__Records provided__.

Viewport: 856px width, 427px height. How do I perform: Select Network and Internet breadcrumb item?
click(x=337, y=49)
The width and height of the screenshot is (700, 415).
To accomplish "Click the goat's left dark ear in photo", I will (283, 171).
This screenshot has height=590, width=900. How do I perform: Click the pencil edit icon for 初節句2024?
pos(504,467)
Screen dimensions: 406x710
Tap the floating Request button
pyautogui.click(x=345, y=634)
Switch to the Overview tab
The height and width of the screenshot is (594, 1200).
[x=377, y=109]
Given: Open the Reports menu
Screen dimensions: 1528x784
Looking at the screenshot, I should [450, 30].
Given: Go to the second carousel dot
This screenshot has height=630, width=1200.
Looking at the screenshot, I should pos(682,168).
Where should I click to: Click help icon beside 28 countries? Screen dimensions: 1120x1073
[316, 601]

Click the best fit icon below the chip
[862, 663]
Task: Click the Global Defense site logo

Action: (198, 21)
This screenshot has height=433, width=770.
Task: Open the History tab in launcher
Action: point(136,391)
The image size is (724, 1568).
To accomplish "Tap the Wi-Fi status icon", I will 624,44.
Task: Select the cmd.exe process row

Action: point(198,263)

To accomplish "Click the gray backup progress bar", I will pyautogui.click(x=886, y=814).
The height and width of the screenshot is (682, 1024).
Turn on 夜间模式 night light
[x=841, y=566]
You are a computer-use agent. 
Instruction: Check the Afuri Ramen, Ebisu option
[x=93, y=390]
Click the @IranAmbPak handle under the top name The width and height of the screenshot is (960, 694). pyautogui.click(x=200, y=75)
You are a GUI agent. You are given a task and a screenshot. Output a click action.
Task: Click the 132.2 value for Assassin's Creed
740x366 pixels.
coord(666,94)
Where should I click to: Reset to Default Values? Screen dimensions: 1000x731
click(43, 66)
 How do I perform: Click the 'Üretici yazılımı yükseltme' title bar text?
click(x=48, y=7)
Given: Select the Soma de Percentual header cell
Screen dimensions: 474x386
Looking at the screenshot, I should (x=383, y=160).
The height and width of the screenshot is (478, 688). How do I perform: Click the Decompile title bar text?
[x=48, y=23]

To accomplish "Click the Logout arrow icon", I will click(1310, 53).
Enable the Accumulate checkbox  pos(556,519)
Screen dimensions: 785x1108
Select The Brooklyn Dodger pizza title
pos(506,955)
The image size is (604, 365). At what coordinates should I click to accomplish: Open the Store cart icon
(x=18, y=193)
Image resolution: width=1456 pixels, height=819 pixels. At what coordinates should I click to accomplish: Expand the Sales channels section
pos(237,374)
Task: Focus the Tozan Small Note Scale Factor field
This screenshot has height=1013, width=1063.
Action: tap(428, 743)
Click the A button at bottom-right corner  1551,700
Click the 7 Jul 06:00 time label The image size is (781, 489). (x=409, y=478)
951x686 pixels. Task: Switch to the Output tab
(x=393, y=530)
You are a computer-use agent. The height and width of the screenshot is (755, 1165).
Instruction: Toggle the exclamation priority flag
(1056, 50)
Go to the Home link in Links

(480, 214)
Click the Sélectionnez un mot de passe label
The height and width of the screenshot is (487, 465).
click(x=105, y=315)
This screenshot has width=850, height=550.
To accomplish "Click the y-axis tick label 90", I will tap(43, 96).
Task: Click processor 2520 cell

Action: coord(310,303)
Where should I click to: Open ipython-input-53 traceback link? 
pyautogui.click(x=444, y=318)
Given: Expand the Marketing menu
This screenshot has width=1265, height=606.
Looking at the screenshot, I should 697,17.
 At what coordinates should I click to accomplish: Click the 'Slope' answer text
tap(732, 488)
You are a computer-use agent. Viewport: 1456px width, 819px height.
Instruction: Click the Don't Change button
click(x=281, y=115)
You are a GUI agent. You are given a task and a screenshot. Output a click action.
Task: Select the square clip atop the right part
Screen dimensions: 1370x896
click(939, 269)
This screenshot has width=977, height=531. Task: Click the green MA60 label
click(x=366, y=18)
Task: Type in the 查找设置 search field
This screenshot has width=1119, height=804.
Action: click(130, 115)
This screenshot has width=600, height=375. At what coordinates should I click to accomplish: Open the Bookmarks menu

__Work request__. Repeat each line above exactly as it stands.

__Solution below__.
Viewport: 856px width, 427px height. How do I perform: Select Network and Internet breadcrumb item?
click(x=337, y=49)
The width and height of the screenshot is (700, 415).
To accomplish "Click the goat's left dark ear in photo", I will (283, 171).
This screenshot has height=590, width=900. How do I perform: Click the pencil edit icon for 初節句2024?
pos(504,467)
Screen dimensions: 406x710
Tap the floating Request button
pyautogui.click(x=345, y=634)
Switch to the Overview tab
The height and width of the screenshot is (594, 1200).
[x=377, y=109]
Given: Open the Reports menu
Screen dimensions: 1528x784
Looking at the screenshot, I should [450, 30].
Given: Go to the second carousel dot
This screenshot has height=630, width=1200.
Looking at the screenshot, I should pos(682,168).
Where should I click to: Click help icon beside 28 countries? Screen dimensions: 1120x1073
[316, 601]

Click the best fit icon below the chip
[862, 663]
Task: Click the Global Defense site logo

Action: (198, 21)
This screenshot has height=433, width=770.
Task: Open the History tab in launcher
Action: point(136,391)
The image size is (724, 1568).
To accomplish "Tap the Wi-Fi status icon", I will 624,44.
Task: Select the cmd.exe process row

Action: point(198,263)

To accomplish "Click the gray backup progress bar", I will pyautogui.click(x=886, y=814).
The height and width of the screenshot is (682, 1024).
Turn on 夜间模式 night light
[x=841, y=566]
You are a computer-use agent. 
Instruction: Check the Afuri Ramen, Ebisu option
[x=93, y=390]
Click the @IranAmbPak handle under the top name The width and height of the screenshot is (960, 694). pyautogui.click(x=200, y=75)
You are a GUI agent. You are given a task and a screenshot. Output a click action.
Task: Click the 132.2 value for Assassin's Creed
740x366 pixels.
coord(666,94)
Where should I click to: Reset to Default Values? Screen dimensions: 1000x731
click(43, 66)
 How do I perform: Click the 'Üretici yazılımı yükseltme' title bar text?
click(x=48, y=7)
Given: Select the Soma de Percentual header cell
Screen dimensions: 474x386
Looking at the screenshot, I should (x=383, y=160).
The height and width of the screenshot is (478, 688). How do I perform: Click the Decompile title bar text?
[x=48, y=23]

To accomplish "Click the Logout arrow icon", I will click(1310, 53).
Enable the Accumulate checkbox  pos(556,519)
Screen dimensions: 785x1108
Select The Brooklyn Dodger pizza title
pos(506,955)
The image size is (604, 365). At what coordinates should I click to accomplish: Open the Store cart icon
(x=18, y=193)
Image resolution: width=1456 pixels, height=819 pixels. At what coordinates should I click to accomplish: Expand the Sales channels section
pos(237,374)
Task: Focus the Tozan Small Note Scale Factor field
This screenshot has height=1013, width=1063.
Action: tap(428, 743)
Click the A button at bottom-right corner  1551,700
Click the 7 Jul 06:00 time label The image size is (781, 489). (x=409, y=478)
951x686 pixels. Task: Switch to the Output tab
(x=393, y=530)
You are a computer-use agent. The height and width of the screenshot is (755, 1165).
Instruction: Toggle the exclamation priority flag
(1056, 50)
Go to the Home link in Links

(480, 214)
Click the Sélectionnez un mot de passe label
The height and width of the screenshot is (487, 465).
click(x=105, y=315)
This screenshot has width=850, height=550.
To accomplish "Click the y-axis tick label 90", I will tap(43, 96).
Task: Click processor 2520 cell

Action: coord(310,303)
Where should I click to: Open ipython-input-53 traceback link? 
pyautogui.click(x=444, y=318)
Given: Expand the Marketing menu
This screenshot has width=1265, height=606.
Looking at the screenshot, I should 697,17.
 At what coordinates should I click to accomplish: Click the 'Slope' answer text
tap(732, 488)
You are a computer-use agent. Viewport: 1456px width, 819px height.
Instruction: Click the Don't Change button
click(x=281, y=115)
You are a GUI agent. You are given a task and a screenshot. Output a click action.
Task: Select the square clip atop the right part
Screen dimensions: 1370x896
click(939, 269)
This screenshot has width=977, height=531. Task: Click the green MA60 label
click(x=366, y=18)
Task: Type in the 查找设置 search field
This screenshot has width=1119, height=804.
Action: click(130, 115)
This screenshot has width=600, height=375. At what coordinates should I click to accomplish: Open the Bookmarks menu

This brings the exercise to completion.